• [PROBLEM DETAILS] Reproduce verbatim the lines of the material below, starting at the line with "How do I perform: Switch to the Preview tab?" and ending at the line with "You are a computer-use agent.", both inclusive; skip the rest.

• [GIVEN DATA]
■ ■ ■ ■
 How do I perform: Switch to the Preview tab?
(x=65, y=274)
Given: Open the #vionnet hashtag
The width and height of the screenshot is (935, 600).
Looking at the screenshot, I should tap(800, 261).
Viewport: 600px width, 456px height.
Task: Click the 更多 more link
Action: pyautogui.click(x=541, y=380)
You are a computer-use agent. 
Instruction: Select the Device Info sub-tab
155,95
■ ■ ■ ■
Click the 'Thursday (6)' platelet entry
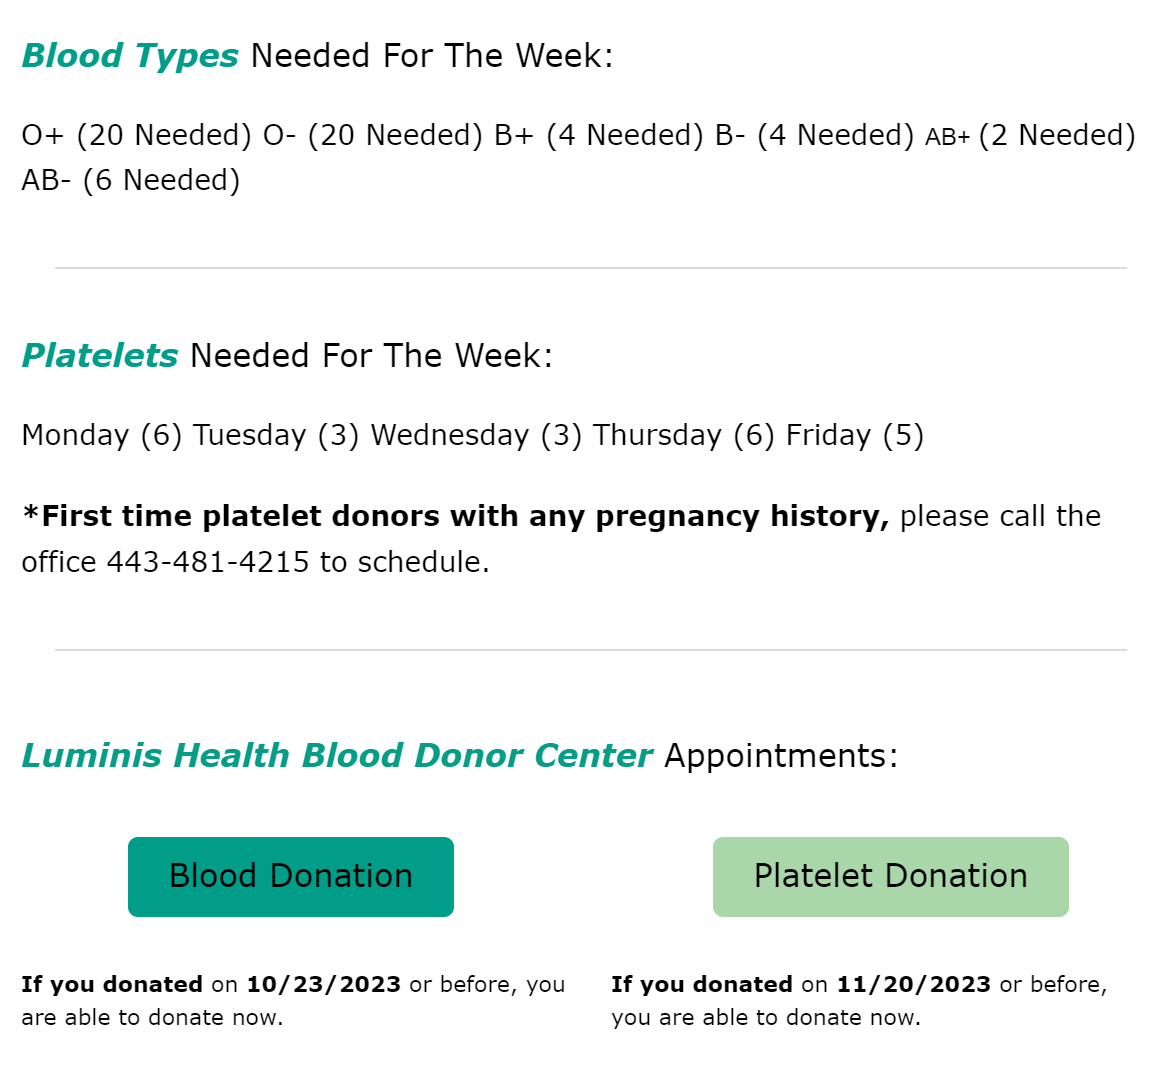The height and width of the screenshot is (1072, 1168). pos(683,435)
■ ■ ■ ■
• [PROBLEM SOLUTION]
 How do I perform: Switch to the Preview tab?
(x=65, y=274)
Given: Open the #vionnet hashtag
The width and height of the screenshot is (935, 600).
Looking at the screenshot, I should tap(800, 261).
Viewport: 600px width, 456px height.
Task: Click the 更多 more link
Action: pyautogui.click(x=541, y=380)
You are a computer-use agent. 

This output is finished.